The area of assessment, recognition and reward for skills development and learning beyond formal education has been a difficult one. However, the Digital Learning and Media Competition 4, sponsored by the MacAuthur Foundation (Press Release) in association with HASTAC and Mozilla (who are developing the infrastructure) are creating the concept of Badges (for Lifelong Learning) to demonstrate competency levels, to reflect abilities and skills developed in informal (and formal) learning and training and act as a validated indicator. These badges representing achievements can then be displayed on social media websites, profiles, reputation, and other places with an association to a person’s professional development.
On the launch video we hear from the primary partnership sponsors. Additionally, there are presentations from NASA, and US Department of Education represntatives.
I must admit that as I was watching the video there was a feeling of it being a US national initiative rather than something global and international. However, this particular point was raised and it was stipulated that competition and Open Badge infrastructure was an international affair; indeed there was activity taking place in Japan as well.
Mozilla is developing the ‘Open Badge’ infrastructure, which defines a set of standards and the technical building blocks to enable others to create and use badges for their websites. The hope is that such a system will help learners, educators, and employers all reach their goals.
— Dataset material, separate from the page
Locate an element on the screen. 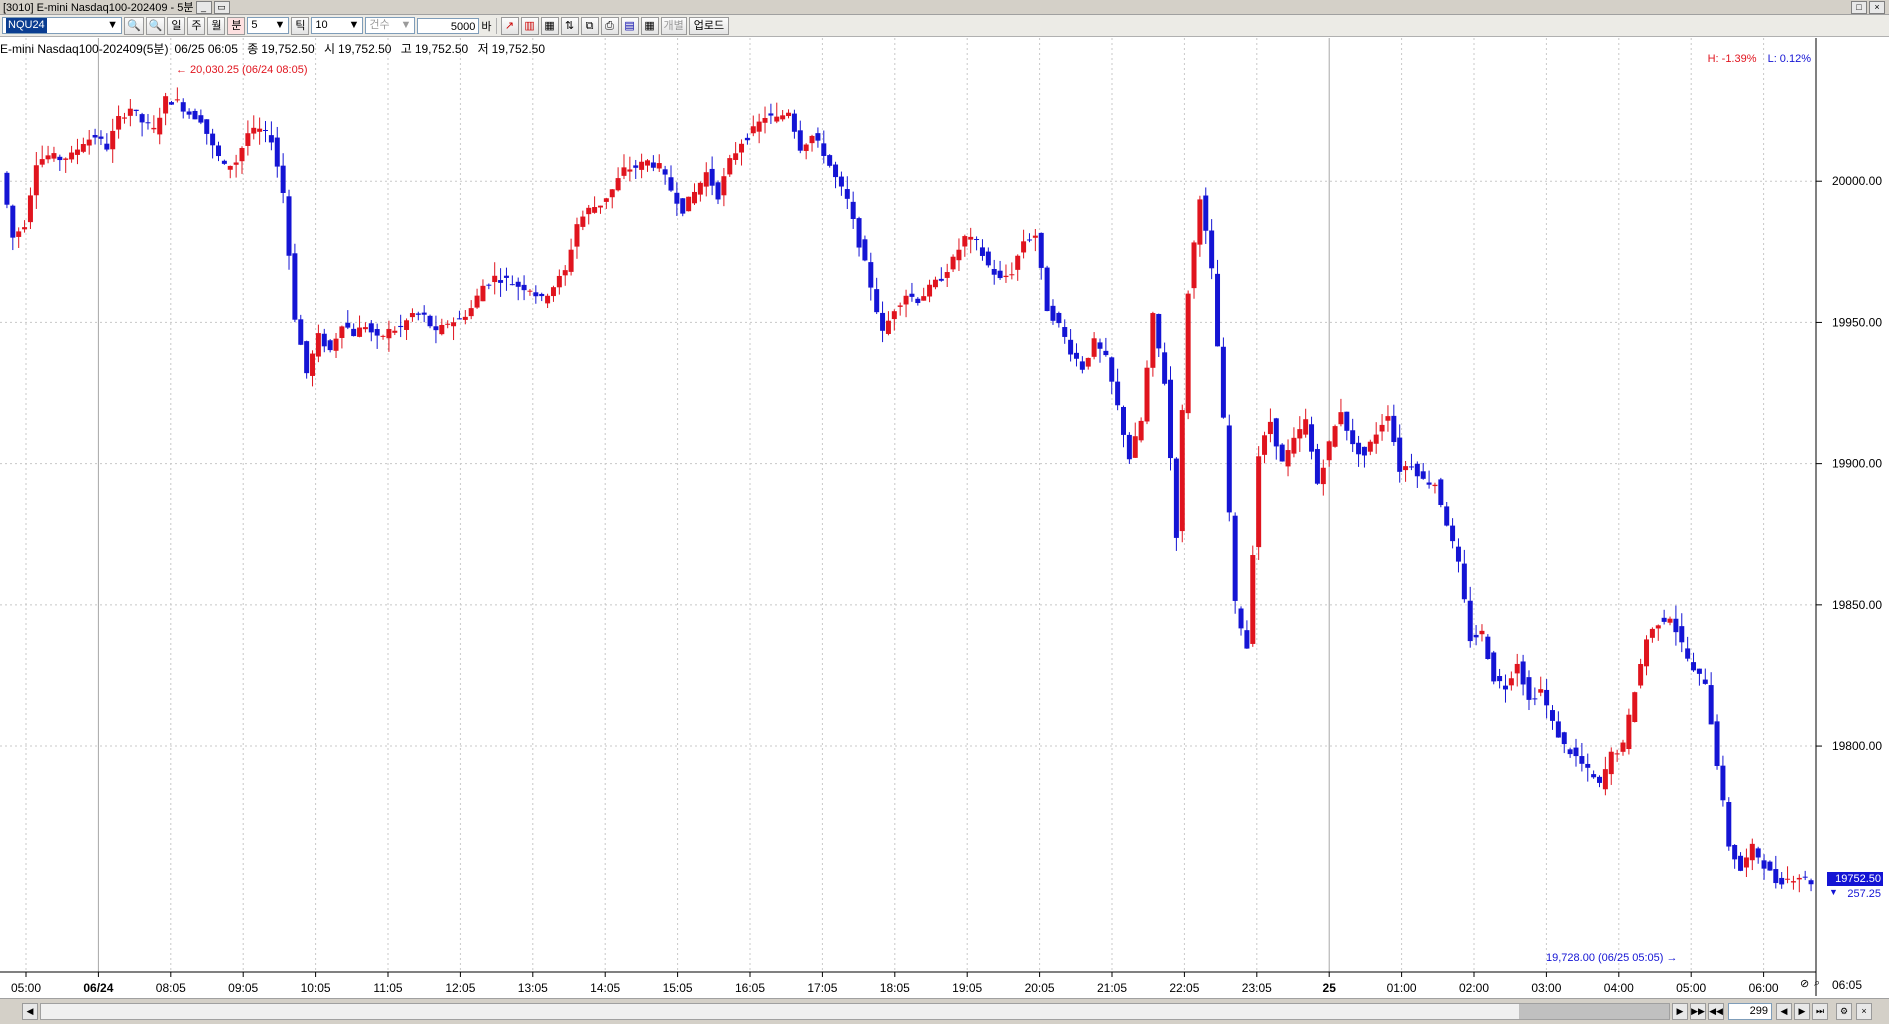  indicator-icon: ▤ is located at coordinates (630, 26).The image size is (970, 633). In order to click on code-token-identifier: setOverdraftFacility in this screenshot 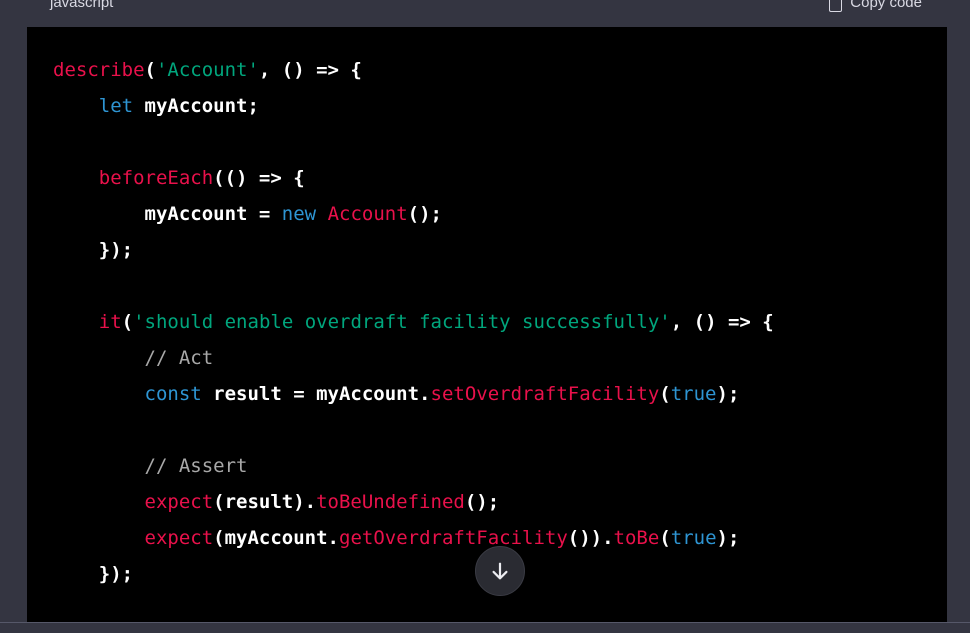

Now this raises an interesting point for me about the relationship between employers and traditional education institutions. Previously, I was all for the idea of students creating ePortfolios to demonstrate their abilities to employers. I even did some investigatory work about which environment would be most convenient for students and prospective employers. However, I attended a presentation where an employer said that they had little interest in (time to) look at such material. They were reliant on the institutions being the gatekeepers of the accreditation and validation. However, there are some areas where professional standards are seen as a much better indicator of ability; CISCO and Microsoft qualifications are primary examples. With the concept of separating validation and accreditation of skills from the course (and potentially the institutions) which are easy for employers to access and understand, this could well be a significant (some might say paradigm) shift in educational provision.
Mozilla is also interested in developing people’s skills in web development. As a comment, this is a great initiative on the part of Mozilla who want to maintain the ethos of the Web being ‘open’. If people train to develop skills in Web development in an open way, assisted by Mozilla with the School of Webcraft, then they as the next generation of developers are much more likely to want to uphold and defend that ethos. Thus developing a self perpetuating, self sustaining community.
So now we are seeing the potential for Open Online courses to provide the recognition of achievement some participants might require. Some examples of such take up by Open Online course providers are the Peer-2-Peer University (P2PU), which Mozilla is working in conjunction with to deliver the School of Webcraft, and this very course Openness in Education.
There is the potential that other MOOCs might use the Open Badge infrastructure approach in the same way.